Thompson v. Real Estate Mortg. Network

Decision Date03 April 2014
Docket NumberNo. 12–3828.,12–3828.
Citation748 F.3d 142
PartiesPatricia THOMPSON, Appellant v. REAL ESTATE MORTGAGE NETWORK; Security Atlantic Mortgage Company; Noel Chapman, an individual; Samuel Lamparello, an individual.
CourtU.S. Court of Appeals — Third Circuit

OPINION TEXT STARTS HERE

Mitchell A. Schley, Esq. [argued], East Brunswick, NJ, Judith L. Spanier, Esq., Abbey Spanier, New York, NY, Counsel for Appellant.

Ari Karen, Esq. [argued], Offit Kurman, Maple Lawn, MD, Douglas R. Kay, Esq., Offit Kurman, Tysons Corner, VA, Forrest G. Read, IV, Esq., Offit Kurman, Bethesda, MD, Counsel for Appellees.

Before: GREENAWAY, JR., VANASKIE, and ROTH, Circuit Judges.

OPINION OF THE COURT

VANASKIE, Circuit Judge.

In this case we consider the efforts of plaintiff Patricia Thompson to hold her former employers responsible for alleged overtime violations under the Fair Labor Standards Act (“FLSA”), 29 U.S.C. §§ 201–219, and the New Jersey Wage and Hour Law, N.J. Stat. Ann.. §§ 34:11–56a–34:11–56a38. Thompson appeals from an order of the United States District Court for the District of New Jersey, which granted the motion of defendants to dismiss each of Thompson's claims under Rule 12(b)(6) of the Federal Rules of Civil Procedure. For the following reasons, we will vacate and remand.

I.

In June 2009, appellant Patricia Thompson, a New Jersey resident, was hired as a mortgage underwriter by defendant Security Atlantic Mortgage Company (“Security Atlantic”), a “nationwide direct mortgage lender.” 1 App. 23. Shortly thereafter, however, she was assigned to a training class led by a representative for a different mortgage company, defendant Real Estate Mortgage Network (“REMN”). That employee “represented that REMN was a sister company of Security Atlantic.” App. 93.

In February 2010, allegedly in response to an investigation being conducted by the U.S. Department of Housing and Urban Development (“HUD”) into Security Atlantic's mortgage practices, Thompson and many of her colleagues were asked by supervisors to fill out new job applications to work for REMN. Thompson completed the application as requested. From roughly that date forward, Thompson's paychecks were issued by REMN instead of Security Atlantic. Defendants characterize Security Atlantic, which is no longer in business, as “defunct.” 2

Despite Thompson's transfer to REMN, virtually no change occurred in on-site operations.Thompson and her colleagues continued to do the same work, at the same desks, at the same location. Thompson's pay rate, work email address, and direct supervisors remained the same. Thompson alleges that no employees were laid off during this transition, although some of her colleagues continued to receive paychecks from Security Atlantic.

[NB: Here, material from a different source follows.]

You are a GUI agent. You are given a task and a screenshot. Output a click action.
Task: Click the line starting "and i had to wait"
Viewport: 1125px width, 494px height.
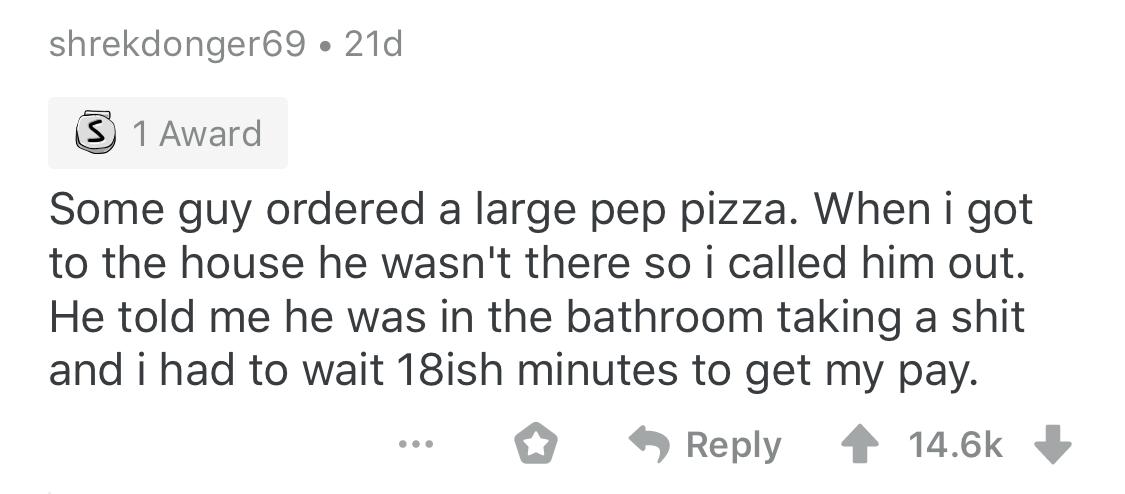coord(510,371)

The basis for this lawsuit against both Security Atlantic and REMN is Thompson's allegation that between June 2009 and the end of her employment with REMN on August 5, 2010:

[D]efendants suffered and permitted plaintiff and other underwriters, closers and HUD reviewers to regularly work more than eight hours per day and more than forty hours per week without overtime compensation for all overtime hours worked. Employees [were] given turnaround times for assignments and employees routinely worked through lunch and at home to meet these requirements.

App. 99. Thompson also alleges that [d]efendants uniformly misrepresented to plaintiff and other mortgage underwriters, closers and HUD reviewers that they were exempt, salaried employees and, therefore, ineligible to receive overtime pay.” App. 101. The misconduct was allegedly “widespread, repeated and consistent.” Id.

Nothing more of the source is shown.